His nascent venture's first disc was of J.S. Bach's 21st cantata, "Ich hatte viel Bekümmernis, BWV 21" ("I had much grief"), with Jonathan Sternberg conducting Hugues Cuénod and other soloists, chorus and orchestra. "What speaks for the Solomons' steadfastness in their taste and their task", wrote a Billboard journalist in November 1966, "is that this record is still alive in the catalogue (SC-501). As Seymour says, it was a good performance, not easy to top. Of the whole Vanguard/Bach Guild catalogue, numbering about 480 issues, 30 are Bach records..."[3]

Vanguard's first non-classical signing was The Weavers. They generated the first major commercial success for the label with that group's 1955 Carnegie Hall concert. Solomon also acquired the rights to record and release material from the Newport Folk Festival, which meant he could issue recordings by artists who had not actually signed with Vanguard. In this period, Elektra was the main competitor for folk artists. Their singers, Phil Ochs and Judy Collins, were recorded at Newport, as was dynamic young Columbia artist Bob Dylan. The Solomons continued to work with folk artists up until the 1980s.

In 1959, the company signed Joan Baez, who would remain with the Vanguard label for the next twelve years. Two years later, they recorded Odetta at Town Hall (New York). The Rooftop Singers recorded "Walk Right In" in 1963, a hit on both sides of the Atlantic produced by Solomon along with some of their other songs. Their next single, "Tom Cat", was banned for being slightly suggestive, though tame by modern standards. It was probably Solomon's influence that induced Baez to record "Bachianas Brasileiras No. 5" by Villa-Lobos.

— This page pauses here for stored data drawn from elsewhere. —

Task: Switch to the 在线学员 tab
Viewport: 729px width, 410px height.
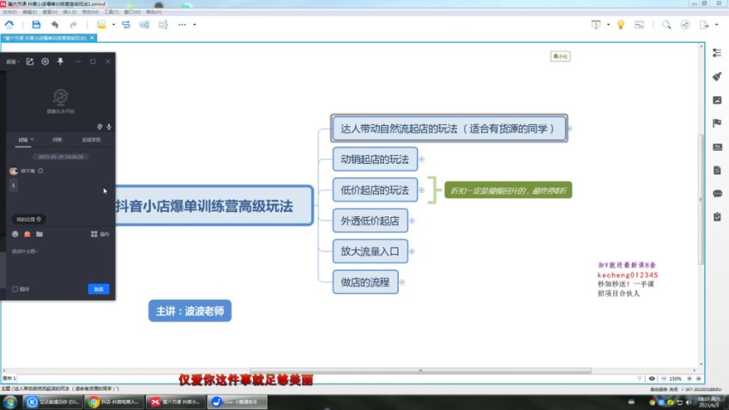Action: [x=90, y=139]
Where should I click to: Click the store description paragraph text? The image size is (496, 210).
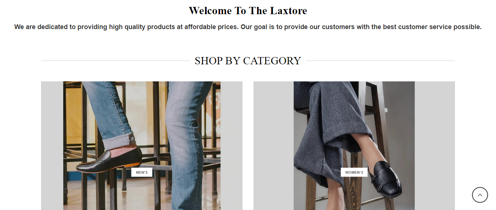248,27
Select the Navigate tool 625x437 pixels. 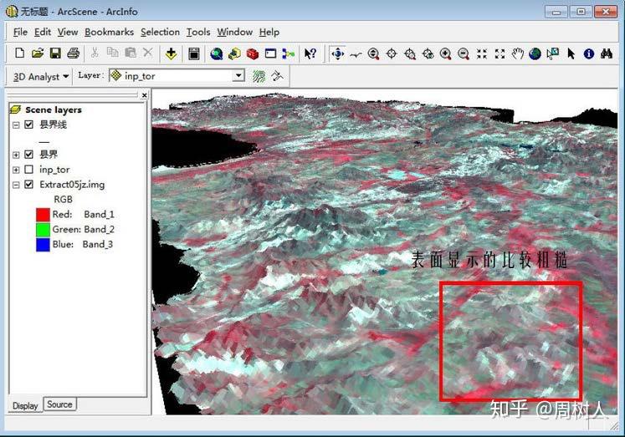coord(337,53)
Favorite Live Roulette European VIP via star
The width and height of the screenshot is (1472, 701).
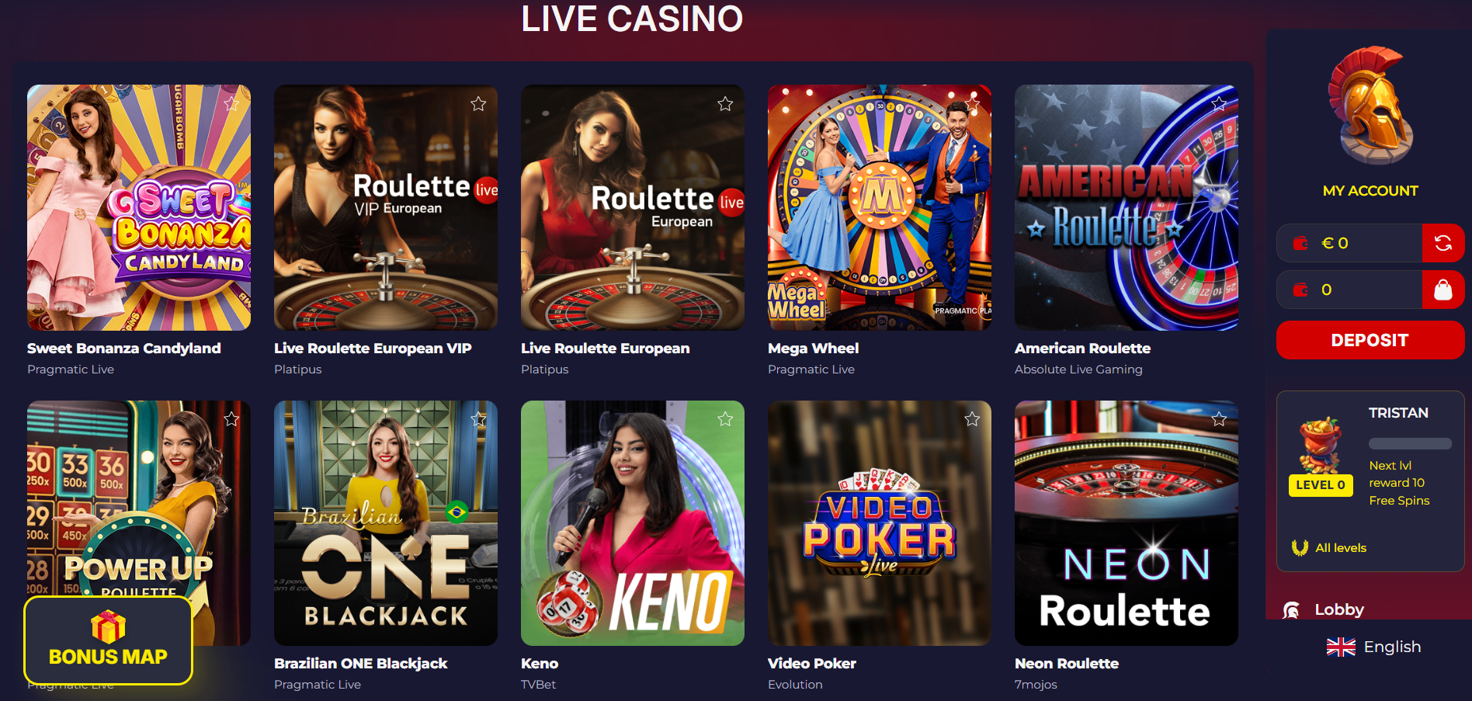478,103
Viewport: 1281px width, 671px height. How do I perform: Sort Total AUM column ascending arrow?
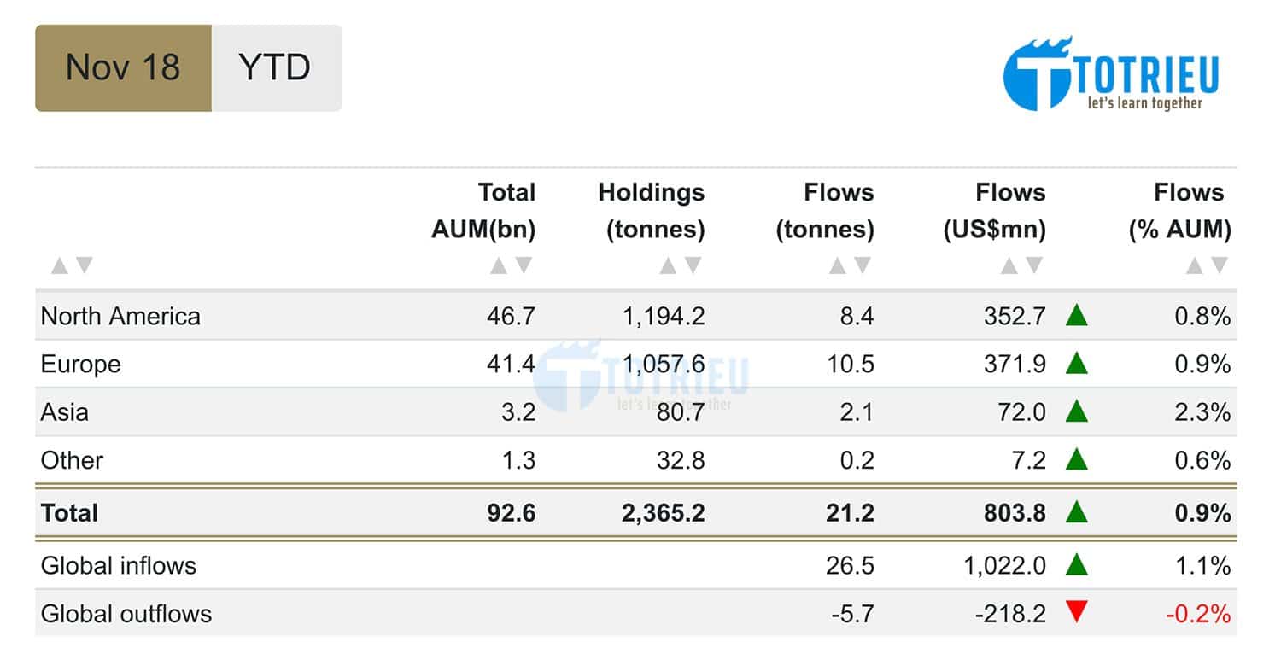click(x=499, y=266)
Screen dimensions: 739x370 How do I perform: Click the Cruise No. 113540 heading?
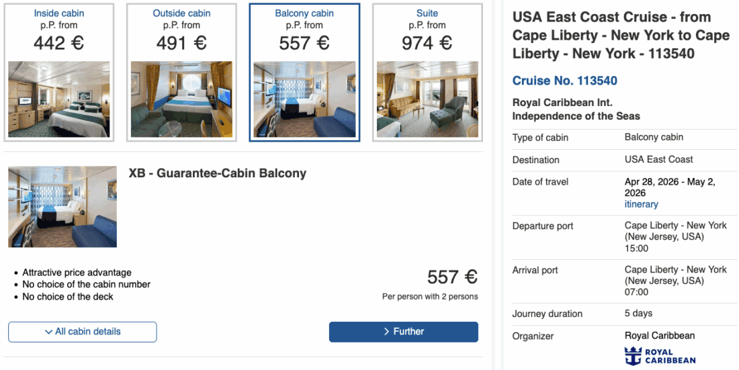point(564,81)
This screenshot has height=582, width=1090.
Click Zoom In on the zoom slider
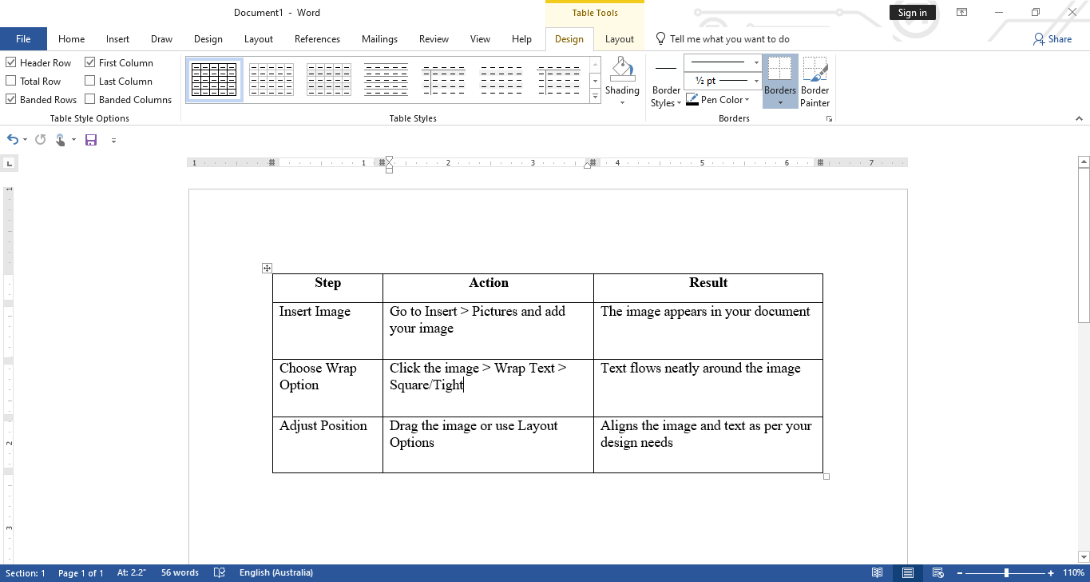1052,572
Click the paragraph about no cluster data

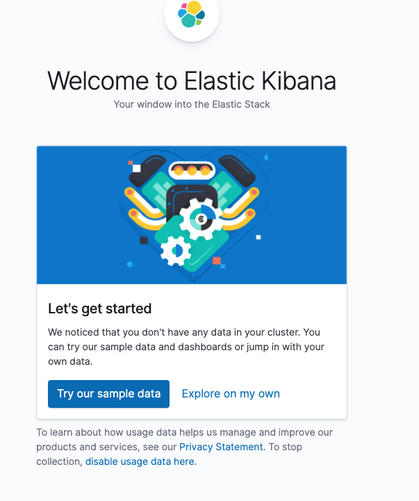[184, 347]
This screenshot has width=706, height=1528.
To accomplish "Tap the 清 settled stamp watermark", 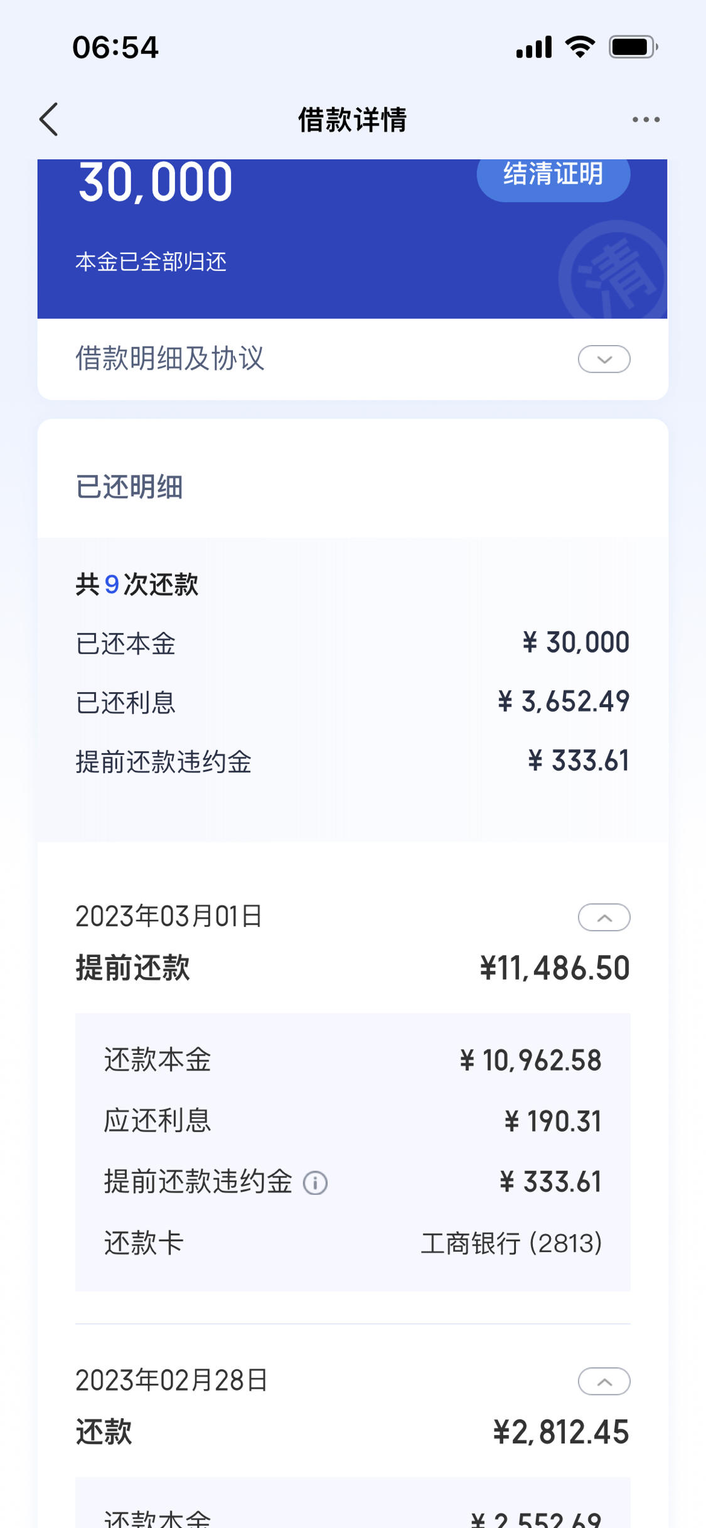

Solomon insisted on a clean appearance on stage, and clear diction, views in accord with majority public opinion at the time. More bravely, he signed Paul Robeson for Vanguard at the height of the McCarthy era.

Solomon's belief in Marxism was a driving force in these early years, but it was not until 1973 that his writings explicitly reflected this. His book Marxism and Art from that year has been continuously in print since then.

In the late 1960s Vanguard had some success with rock artists, most notably "Country Joe and the Fish" (today usually called Country Joe McDonald), along with some jazz, blues or disco records that have not stood the test of time. One of the most surprising signings he made, in 1969, was Michael Szajkowski, an electronic composer. Szajkowski's material was borrowed from Handel, but the sound, on a synthesizer, was far from classical. Maynard's brother Seymour, however, had previously signed humorous electronic music artists Jean-Jacques Perrey and Gershon Kingsley (Perrey and Kingsley) in 1965. That team's work has stood the test of time: their Vanguard music is still used on commercials, children's television, and elsewhere.[citation needed]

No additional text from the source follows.